Savunma Teknolojileri Mühendislik ve Ticaret AŞ (STM) Genel Müdür Yardımcısı Murat İkinci, Türkiye'nin Rusya'dan satın alacağı S-400 füze savunma sistemine ilişkin, "S-400 bizim için nihai bir hedef değil ara bir çözüm. Bizim nihai hedefimiz ülke olarak milli hava savunma sistemimizi yapmak" dedi.

Siyaset, Ekonomi ve Toplum Araştırmaları Vakfınca (SETA) Vakıf merkezinde "Türkiye'nin Güvenlik ve Savunma Politikası" paneli gerçekleştirildi.

Türk Silahlı Kuvvetleri (TSK) ve Savunma Sanayii Müsteşarlığına (SSM) sistem mühendisliği, teknik destek, proje yönetimi, teknoloji transferi, lojistik destek hizmetleri; görevlerini gerçekleştirmek amacıyla Savunma Sanayii İcra Komitesi kararı ile 1991'de kurulan STM'nin genel müdür yardımcısı İkinci, son yıllarda farklılık gösteren tehditlerden etkilenen yerli ve milli savunma sanayindeki değişime değindi.

Türkiye için en büyük güvenlik sorununun komşu ülkelerdeki otorite boşluğundan yararlanan terör örgütleri ve Türkiye içerisindeki terör örgütlerinin faaliyetlerinin olduğunu söyleyen İkinci, değişen tehditler nedeniyle yerli savunma sanayinin ürettiği ürünlerin de değiştiğini ifade etti.

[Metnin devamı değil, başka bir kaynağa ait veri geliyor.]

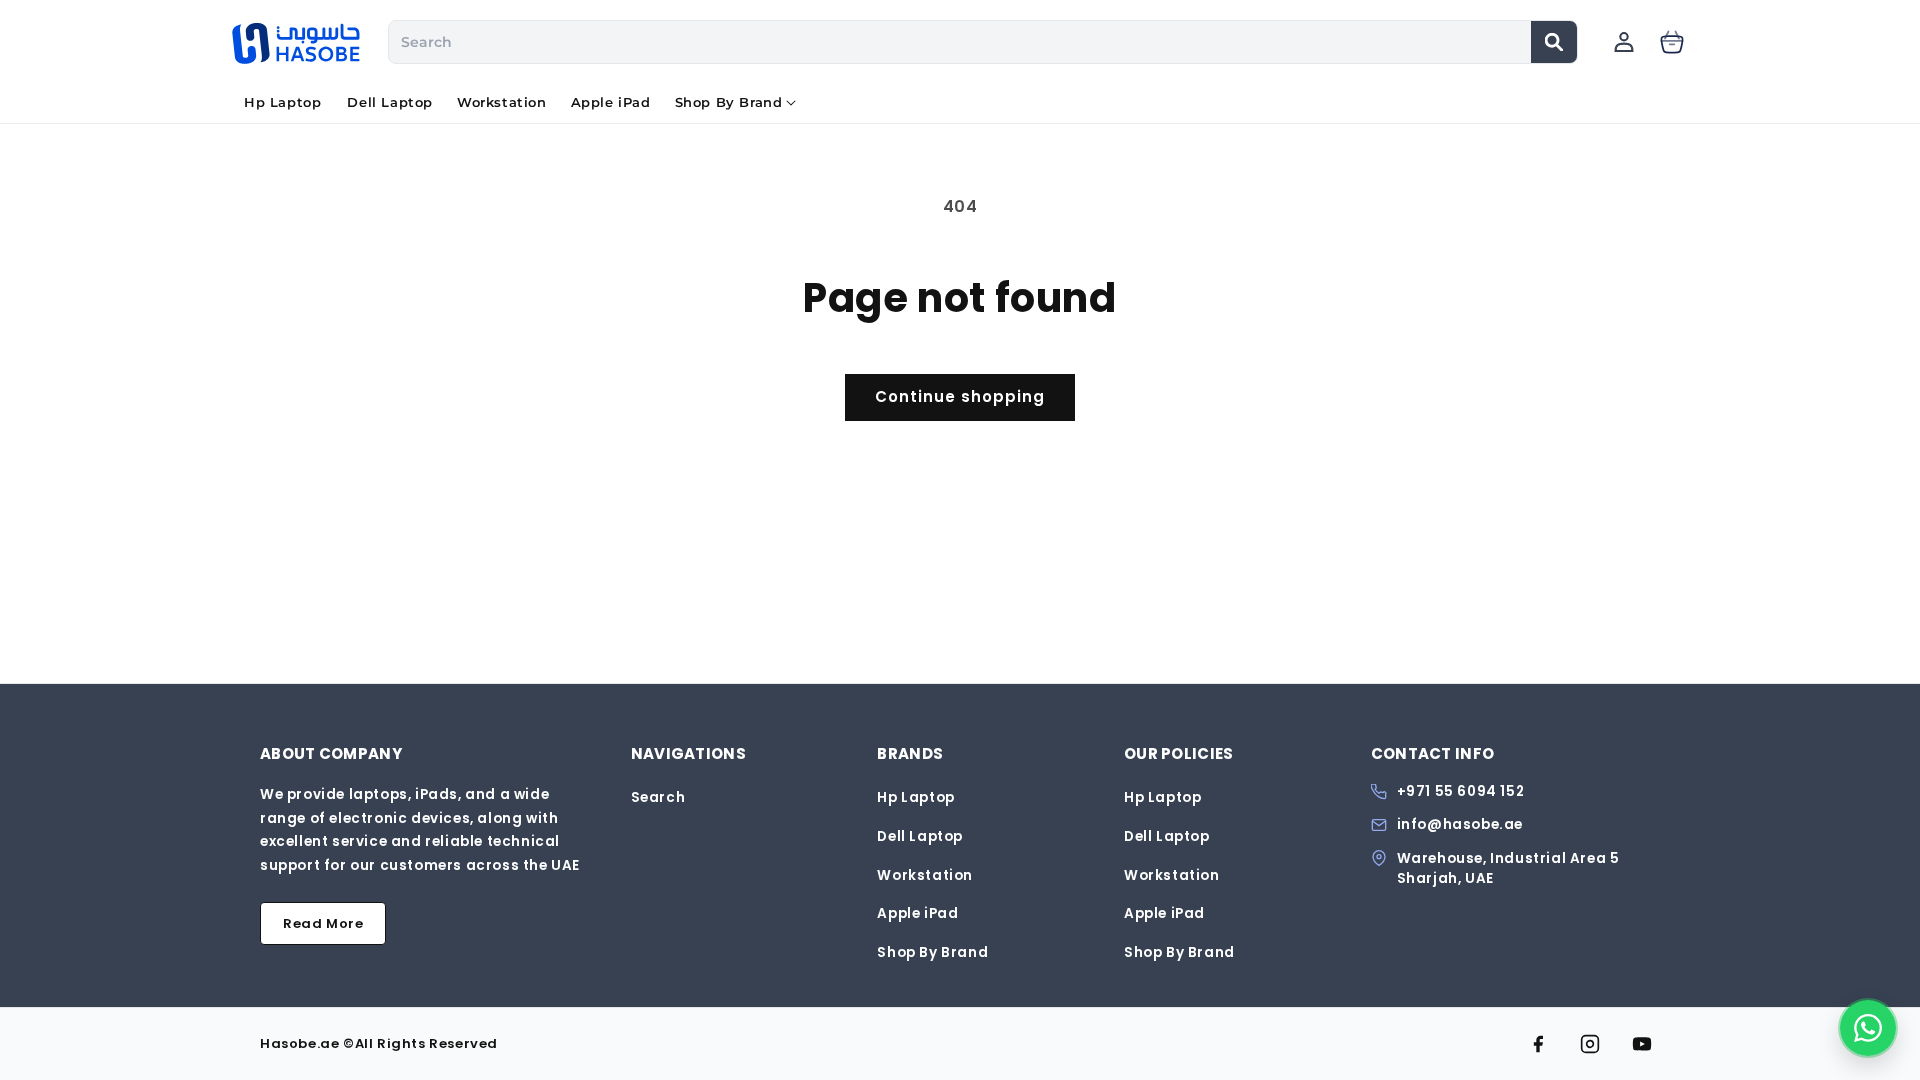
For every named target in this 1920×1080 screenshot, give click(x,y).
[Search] (1554, 42)
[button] (729, 103)
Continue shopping (960, 396)
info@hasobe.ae (1460, 825)
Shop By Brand (932, 952)
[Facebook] (1538, 1044)
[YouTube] (1642, 1044)
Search (658, 797)
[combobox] (960, 42)
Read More (323, 923)
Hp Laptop (915, 797)
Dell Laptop (920, 836)
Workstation (925, 875)
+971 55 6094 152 (1461, 792)
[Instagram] (1590, 1044)
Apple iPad (917, 913)
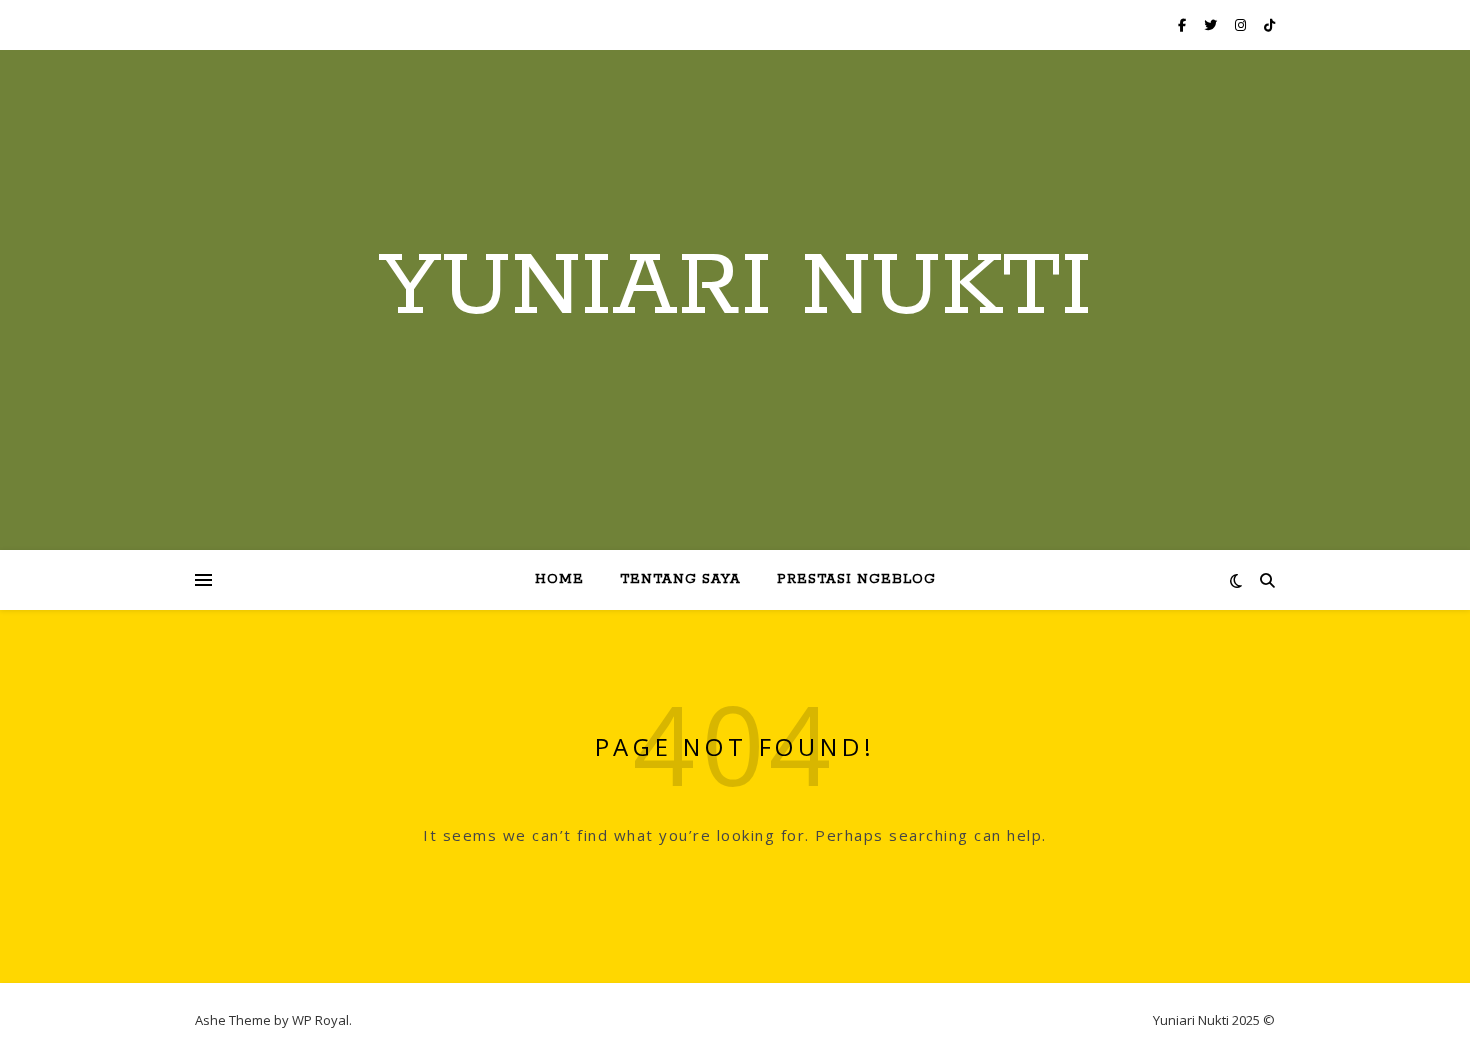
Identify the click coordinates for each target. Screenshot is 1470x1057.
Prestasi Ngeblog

İkinci, yerli savunma sanayinin ürettiği ürünler sayesinde hem Fırat Kalkanı Operasyonu'nda hem de PKK terör örgütüne karşı yurt içinde düzenlenen operasyonlarda büyük başarı sağlandığını dile getirdi.

Türkiye'nin Rusya'dan satın alacağı S-400 füze savunma sistemine ilişkin İkinci, "S-400 bizim için nihai bir hedef değil ara bir çözüm. Bizim nihai hedefimiz ülke olarak milli hava savunma sistemimizi yapmak." diye konuştu.

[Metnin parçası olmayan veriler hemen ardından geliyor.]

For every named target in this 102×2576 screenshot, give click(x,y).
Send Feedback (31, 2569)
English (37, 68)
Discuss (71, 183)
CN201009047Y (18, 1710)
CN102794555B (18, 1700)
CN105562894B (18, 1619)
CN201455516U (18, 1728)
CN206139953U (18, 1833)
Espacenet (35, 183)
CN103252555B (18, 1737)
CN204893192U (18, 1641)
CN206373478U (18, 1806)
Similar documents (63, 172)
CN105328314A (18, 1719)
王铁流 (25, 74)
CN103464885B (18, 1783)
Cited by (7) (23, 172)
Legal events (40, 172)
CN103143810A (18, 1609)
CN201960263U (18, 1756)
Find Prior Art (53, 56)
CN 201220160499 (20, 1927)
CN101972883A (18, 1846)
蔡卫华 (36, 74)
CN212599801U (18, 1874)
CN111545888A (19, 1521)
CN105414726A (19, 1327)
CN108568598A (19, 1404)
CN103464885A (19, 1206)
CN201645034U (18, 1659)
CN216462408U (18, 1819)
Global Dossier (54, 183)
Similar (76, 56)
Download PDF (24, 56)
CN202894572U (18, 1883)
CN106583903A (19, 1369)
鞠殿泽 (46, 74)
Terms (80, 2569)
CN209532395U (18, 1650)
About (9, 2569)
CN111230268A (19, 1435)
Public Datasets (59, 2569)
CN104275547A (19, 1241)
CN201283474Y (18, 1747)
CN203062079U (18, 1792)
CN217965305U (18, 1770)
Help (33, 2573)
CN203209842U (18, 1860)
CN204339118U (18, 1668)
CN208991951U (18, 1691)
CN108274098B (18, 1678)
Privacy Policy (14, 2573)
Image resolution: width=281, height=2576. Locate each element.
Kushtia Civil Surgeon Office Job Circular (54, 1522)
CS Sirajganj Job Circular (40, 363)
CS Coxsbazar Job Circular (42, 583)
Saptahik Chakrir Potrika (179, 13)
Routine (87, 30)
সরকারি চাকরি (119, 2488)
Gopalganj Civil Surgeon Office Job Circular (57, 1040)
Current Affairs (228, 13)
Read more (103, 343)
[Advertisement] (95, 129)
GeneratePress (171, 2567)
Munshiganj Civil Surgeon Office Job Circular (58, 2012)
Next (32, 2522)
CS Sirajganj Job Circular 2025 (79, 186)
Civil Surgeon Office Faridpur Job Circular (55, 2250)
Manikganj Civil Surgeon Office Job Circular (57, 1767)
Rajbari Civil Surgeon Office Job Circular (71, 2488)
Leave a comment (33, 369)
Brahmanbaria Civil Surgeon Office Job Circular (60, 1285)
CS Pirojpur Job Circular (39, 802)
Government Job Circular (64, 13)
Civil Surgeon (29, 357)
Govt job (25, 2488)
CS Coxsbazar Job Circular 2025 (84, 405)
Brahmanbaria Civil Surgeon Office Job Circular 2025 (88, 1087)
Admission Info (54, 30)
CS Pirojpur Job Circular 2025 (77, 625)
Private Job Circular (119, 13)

SETA Güvenlik Araştırmaları Direktörü Murat Yeşiltaş ise konuşmasında bu yıl Türkiye'ye yönelik gerçekleşen terör tehditlerini değerlendirdi.

Yeşiltaş, PKK ve DEAŞ terör örgütlerinin 2017'de ortaya koydukları tehdidin önceki yıla göre minimize edildiğini ancak bu iki örgütün Türkiye için hala tehdit olmaya devam ettiğine dikkat çekti.

ABD ve PYD ortaklığının taktiksel ve geçici bir ortaklık olmadığının altını çizen Yeşiltaş, "ABD ile PYD/PKK ilişkisi, Türkiye ile Washington arasındaki müttefiklik ilişkisini çok daha farklı bir mecrayadoğru savurabilir. PYD'nin ABD'den uzaklaşıp, Rusya'ya yakınlaşma ihtimali de Ankara ile Moskova arasındaki ilişkiyi zehirleme ihtimaline sahip." değerlendirmesinde bulundu.

Bahçeşehir Kıbrıs Üniversitesi İktisadi, İdari ve Sosyal Bilimler Fakültesi Dekanı Prof. Dr. Nurşin Ateşoğlu Güney ise bölgede artan terör olaylarının nedenlerini ele aldı.

Güney, Arap Baharı ve arkasından gelen karşı devrimlerin ardından ortaya çıkan yönetim boşluklarının bölgede terörün artmasına zemin hazırladığını söyledi.